● **TEXT PASSAGE**
● ● ● ● ●

# Loading bench



## ac700wildcat (Oct 30, 2006)

What does everyone use for a reloading bench? I need to get something for one but am not sure what I want to get right now. Something cheaper would be nice for now if possible.

Thanks
Matt


----------



## Csquared (Sep 5, 2006)

Can it be permanent, or does space mandate a somewhat portable work station?


----------



## Csquared (Sep 5, 2006)

Can it be permanent, or does space mandate a somewhat portable work station?


----------



## ac700wildcat (Oct 30, 2006)

Either one works I'm goin to put it in my "hunting room" and have a pretty good amound of space. I would like to be able move it eventually because I am goin to be redoing the walls soon. Thanks for all your help once again i really appreciate it. BTW all I need to start loading now is the bench and some powder that i can pick up in town anytime.


----------



## Longshot (Feb 9, 2004)

I posted this on another thread, but here it is.

Here is my home made bench. If I remember correctly the material came to around $50 and was easy to build.



















Hope this helps.


----------



## ac700wildcat (Oct 30, 2006)

● ● ● ● ●

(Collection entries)
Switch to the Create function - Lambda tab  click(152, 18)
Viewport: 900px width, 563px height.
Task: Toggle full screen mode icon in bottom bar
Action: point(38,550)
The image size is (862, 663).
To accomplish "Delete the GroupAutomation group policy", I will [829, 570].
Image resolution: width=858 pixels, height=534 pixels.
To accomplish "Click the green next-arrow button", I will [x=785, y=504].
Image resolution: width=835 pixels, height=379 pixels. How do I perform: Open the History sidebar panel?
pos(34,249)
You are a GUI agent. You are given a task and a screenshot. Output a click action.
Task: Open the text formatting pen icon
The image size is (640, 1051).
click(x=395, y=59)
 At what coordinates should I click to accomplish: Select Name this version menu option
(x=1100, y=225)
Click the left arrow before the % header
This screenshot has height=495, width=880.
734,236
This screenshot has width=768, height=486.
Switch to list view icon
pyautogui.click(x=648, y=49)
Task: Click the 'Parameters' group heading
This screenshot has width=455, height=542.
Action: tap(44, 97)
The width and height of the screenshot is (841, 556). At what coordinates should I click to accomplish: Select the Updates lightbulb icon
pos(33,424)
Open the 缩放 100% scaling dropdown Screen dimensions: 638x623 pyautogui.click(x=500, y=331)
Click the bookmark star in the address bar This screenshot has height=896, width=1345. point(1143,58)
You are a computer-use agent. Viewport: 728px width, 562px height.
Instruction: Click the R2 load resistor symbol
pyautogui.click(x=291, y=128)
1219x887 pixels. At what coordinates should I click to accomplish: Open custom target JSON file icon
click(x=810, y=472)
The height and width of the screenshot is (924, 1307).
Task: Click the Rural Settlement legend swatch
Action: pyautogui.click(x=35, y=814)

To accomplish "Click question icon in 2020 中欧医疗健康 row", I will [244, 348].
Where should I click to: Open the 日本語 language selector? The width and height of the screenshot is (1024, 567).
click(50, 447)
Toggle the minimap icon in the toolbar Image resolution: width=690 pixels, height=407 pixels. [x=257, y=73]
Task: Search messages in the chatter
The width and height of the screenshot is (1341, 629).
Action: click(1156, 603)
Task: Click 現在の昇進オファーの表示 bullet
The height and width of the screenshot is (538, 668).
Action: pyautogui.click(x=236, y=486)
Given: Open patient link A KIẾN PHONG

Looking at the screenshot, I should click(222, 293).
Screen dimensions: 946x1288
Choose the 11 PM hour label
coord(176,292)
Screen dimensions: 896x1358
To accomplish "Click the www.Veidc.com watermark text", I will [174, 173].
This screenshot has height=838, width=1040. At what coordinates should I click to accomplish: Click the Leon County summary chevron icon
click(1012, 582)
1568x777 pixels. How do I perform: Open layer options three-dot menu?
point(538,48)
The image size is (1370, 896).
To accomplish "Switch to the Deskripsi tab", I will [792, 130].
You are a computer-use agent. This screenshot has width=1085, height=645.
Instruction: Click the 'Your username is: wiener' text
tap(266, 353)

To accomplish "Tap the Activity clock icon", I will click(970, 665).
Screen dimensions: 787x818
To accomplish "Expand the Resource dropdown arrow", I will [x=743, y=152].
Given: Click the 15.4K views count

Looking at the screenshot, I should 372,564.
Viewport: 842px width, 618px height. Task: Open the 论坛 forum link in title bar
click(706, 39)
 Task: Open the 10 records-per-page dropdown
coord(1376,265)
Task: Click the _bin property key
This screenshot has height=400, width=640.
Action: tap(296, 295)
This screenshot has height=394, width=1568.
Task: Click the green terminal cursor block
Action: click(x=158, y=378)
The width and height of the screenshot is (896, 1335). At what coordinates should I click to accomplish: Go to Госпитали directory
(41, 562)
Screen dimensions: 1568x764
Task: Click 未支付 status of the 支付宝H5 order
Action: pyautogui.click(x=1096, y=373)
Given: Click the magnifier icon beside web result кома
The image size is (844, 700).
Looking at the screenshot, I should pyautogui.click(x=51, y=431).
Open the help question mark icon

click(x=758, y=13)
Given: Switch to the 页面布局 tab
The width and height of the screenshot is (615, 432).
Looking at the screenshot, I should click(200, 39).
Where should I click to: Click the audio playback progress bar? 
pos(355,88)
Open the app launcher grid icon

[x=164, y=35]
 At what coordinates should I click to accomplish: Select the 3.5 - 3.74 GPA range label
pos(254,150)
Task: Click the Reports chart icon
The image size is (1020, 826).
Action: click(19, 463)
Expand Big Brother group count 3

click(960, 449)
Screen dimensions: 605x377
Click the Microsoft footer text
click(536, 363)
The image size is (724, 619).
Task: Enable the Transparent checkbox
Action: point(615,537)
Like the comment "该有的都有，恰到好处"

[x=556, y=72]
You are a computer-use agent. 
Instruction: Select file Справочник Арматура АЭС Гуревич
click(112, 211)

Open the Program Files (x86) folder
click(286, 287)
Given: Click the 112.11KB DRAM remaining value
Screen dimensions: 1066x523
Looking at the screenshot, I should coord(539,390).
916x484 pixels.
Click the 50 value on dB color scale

● ● ● ● ●

● **WORK TO DO**
Retype the stretch of the reloading bench thread from "Either one works" through "here it is.", word for word.

● **SOLVED EXERCISE**
Either one works I'm goin to put it in my "hunting room" and have a pretty good amound of space. I would like to be able move it eventually because I am goin to be redoing the walls soon. Thanks for all your help once again i really appreciate it. BTW all I need to start loading now is the bench and some powder that i can pick up in town anytime.


----------



## Longshot (Feb 9, 2004)

I posted this on another thread, but here it is.